The language of trade and exchange is key here. Because there is something transactional taking place, there is therefore something willful taking place. And this is one way I know Paul is telling the truth because, if I am honest, I know that I make such exchanges every day and the truly sinister thing is not simply the exchange but the denial that it is happening at all. The darkness, the denial, the vanity that Paul describes, is my own darkness and denial. This is about me. It is my heart that traffics in darkness. My heart that is a dark web, flooded with encrypted communications, bustling with illegal commerce. The battleground is not out there. It is in me. That is where you, where I, tussle over boundaries of constraint, where we fight to push what is barbarian in us back to the hinterlands.

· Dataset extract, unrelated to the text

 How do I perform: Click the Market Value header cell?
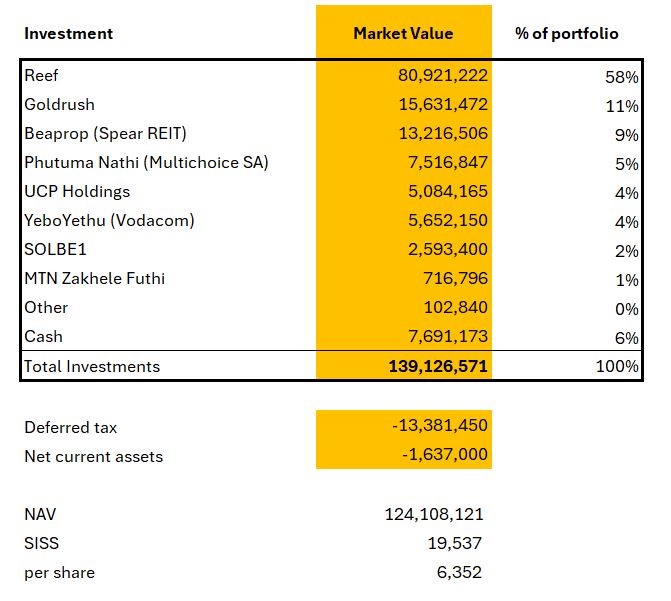pyautogui.click(x=403, y=33)
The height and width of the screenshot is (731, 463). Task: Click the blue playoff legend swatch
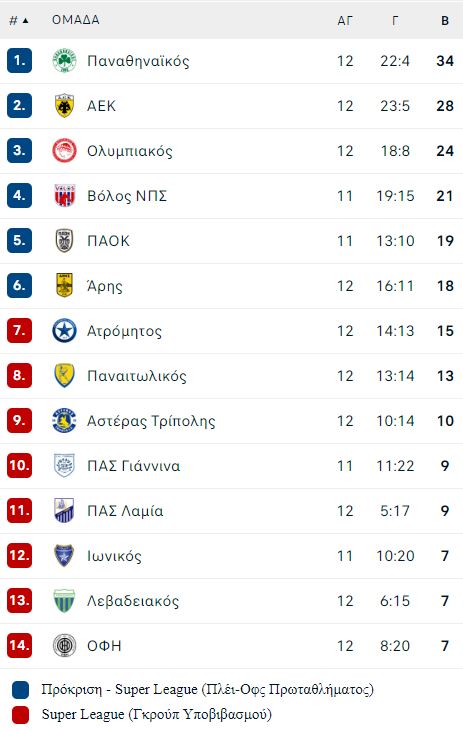(21, 690)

This, of course, is Paul’s point. He’s at pains to show how everyone, Jew and Gentile alike, fall short. This passage is not intended to and should not be used to rank specific sins or specific acts. It is rather universal diagnostic tool, a heuristic for the human heart. We all make the exchange. The way you make the exchange and the way I make the exchange might look different but they are both rooted, as Paul says, in a fundamental denial of the truth that as creatures we owe our ultimate allegiance, and more than that our love and worship, to the one who created us. God’s created world sings back to God is that he is the blessed creator, and so often we will not join the chorus.

Learning to hear and then sing again the song of creation means that we must remember that before we are called anything else, we are called creature. We are created beings who inhabit a world of other created beings and things. And this identity of creature is primary and expresses our fundamental relationship to God. He is creator and we are creatures. And this is what we are most likely to forget. The darkness of our thinking, the vanity of our imaginations, the very things Paul is at pains to point out, compel us to exchange our relationship with the Creator for a relationship with creation. So we must remember our first name. Creature.

Beware though. Answering to the name creature requires our allegiance, our lives, our worship of the one who created us, and part of what we call salvation is relearning our name as creatures. Beware because there is a kind of magic in names, as so much ancient literature and so much contemporary fantasy literature shows us. In The Tombs of Atuan, the second book of Ursula K. Le Guin’s Earthsea Cycle, a girl is taken from her family to serve as high priestess of a group of gods called only the nameless ones. In service of these nameless gods, she is stripped of her own given name and renamed Arha, which means the eaten one. Her entire identity is consumed by these dark powers that she serves. That is until she meets the wizard known as Sparrowhawk who reminds her of her true name, Tenar. He speaks that name over her and in that moment the dark hold of her dark masters begins to break over her.

When we hear our true name of creature, the dark hold of our own dark hearts begins to break too.